Sein impulsives, provokantes Verhalten, gepaart mit skandalösen Ausbrüchen, hatte bereits vor einiger Zeit das Misstrauen gegen ihn verstärkt. Mit seinem Aufstand eskalierte er den Konflikt spektakulär und zog dadurch als Sieger aus Rostow ab, das er mit seiner Privatarmee besetzt hatte. Die Situation erlangte eine absurde Note, als ein Panzer der Wagner-Truppen im Eingang des Zirkus steckenblieb.

Prigoschin wagte es, sich Putin zu widersetzen. Trotz des klaren Befehls des Präsidenten, die Waffen sofort niederzulegen, trieb es der frühere Caterer des Kreml weiter auf die Spitze. In seinem Fadenkreuz nach wie vor: Verteidigungsminister Schoigu. Ihm wirft Prigoschin seit Monaten vor, seine Männer im Stich zu lassen, indem er ihnen dringend benötigte Munition verweigerte. Er nannte Schoigu einen «Verräter», «Feigling» und «Lügner», der für den Tod zehntausender russischer Soldaten verantwortlich sei.

Berauscht von der Aufmerksamkeit, die er auf sich zog, wusste Prigoschin, dass er den Skandal auf die Spitze treiben musste, sonst würde er Rostow nie lebend verlassen. Der Trapezakt strebte seinem Höhepunkt zu. Tollkühn gab er aus seinem Wagen Interviews, winkte den Schaulustigen auf den Strassen von Rostow zu wie der Papst den Gläubigen.
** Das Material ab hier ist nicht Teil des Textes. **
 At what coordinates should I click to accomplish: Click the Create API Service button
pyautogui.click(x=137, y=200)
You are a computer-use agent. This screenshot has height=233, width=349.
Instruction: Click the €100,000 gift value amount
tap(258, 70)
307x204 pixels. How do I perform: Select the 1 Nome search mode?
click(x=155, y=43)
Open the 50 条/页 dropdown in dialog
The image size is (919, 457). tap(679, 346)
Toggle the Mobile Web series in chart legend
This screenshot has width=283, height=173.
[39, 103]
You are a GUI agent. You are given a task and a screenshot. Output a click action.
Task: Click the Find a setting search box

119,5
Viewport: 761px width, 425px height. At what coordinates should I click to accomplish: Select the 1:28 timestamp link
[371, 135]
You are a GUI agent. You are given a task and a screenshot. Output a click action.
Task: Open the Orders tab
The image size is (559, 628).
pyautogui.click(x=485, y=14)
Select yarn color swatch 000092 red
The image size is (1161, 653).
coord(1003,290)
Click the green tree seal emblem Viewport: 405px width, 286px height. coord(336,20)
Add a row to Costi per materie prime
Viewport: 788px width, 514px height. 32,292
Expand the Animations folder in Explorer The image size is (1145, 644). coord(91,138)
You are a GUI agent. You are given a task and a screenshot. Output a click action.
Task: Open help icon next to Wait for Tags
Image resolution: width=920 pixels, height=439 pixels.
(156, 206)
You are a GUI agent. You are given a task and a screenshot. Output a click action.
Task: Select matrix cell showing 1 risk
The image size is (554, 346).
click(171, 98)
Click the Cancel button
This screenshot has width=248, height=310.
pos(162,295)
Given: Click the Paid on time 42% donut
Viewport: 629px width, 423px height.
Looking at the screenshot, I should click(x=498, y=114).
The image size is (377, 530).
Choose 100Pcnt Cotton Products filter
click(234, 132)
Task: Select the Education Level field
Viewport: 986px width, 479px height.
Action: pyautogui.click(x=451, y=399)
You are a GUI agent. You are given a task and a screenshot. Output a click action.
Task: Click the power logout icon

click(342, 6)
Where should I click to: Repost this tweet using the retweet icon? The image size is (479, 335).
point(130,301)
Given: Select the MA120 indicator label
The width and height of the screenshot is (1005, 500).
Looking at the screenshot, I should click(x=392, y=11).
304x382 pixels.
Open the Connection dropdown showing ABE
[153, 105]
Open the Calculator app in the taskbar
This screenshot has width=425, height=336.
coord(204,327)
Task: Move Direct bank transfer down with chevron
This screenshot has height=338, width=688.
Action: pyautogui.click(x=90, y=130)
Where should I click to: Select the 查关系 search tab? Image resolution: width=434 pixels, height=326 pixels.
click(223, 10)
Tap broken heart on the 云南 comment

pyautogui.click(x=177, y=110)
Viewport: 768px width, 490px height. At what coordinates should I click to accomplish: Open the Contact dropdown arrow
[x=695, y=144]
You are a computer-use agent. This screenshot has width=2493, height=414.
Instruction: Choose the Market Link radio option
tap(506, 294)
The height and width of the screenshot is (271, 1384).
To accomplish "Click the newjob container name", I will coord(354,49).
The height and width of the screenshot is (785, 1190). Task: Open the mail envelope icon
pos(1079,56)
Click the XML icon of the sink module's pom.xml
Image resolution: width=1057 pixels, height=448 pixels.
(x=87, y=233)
Doch genauso schnell, wie er gekommen war, verliess er die Stadt und beendete seine grandiose Vorstellung.

Ursprünglich ging es Prigoschin nur um Putins Aufmerksamkeit, doch nun sind die Augen der ganzen Welt auf Wagners «fliehende Russen» gerichtet. In den russischen sozialen Medien kursierte das Emoji eines Clowns, die treffendste Bezeichnung für Prigoschin. Es versinnbildlicht diesen Zirkus im Süden Russlands.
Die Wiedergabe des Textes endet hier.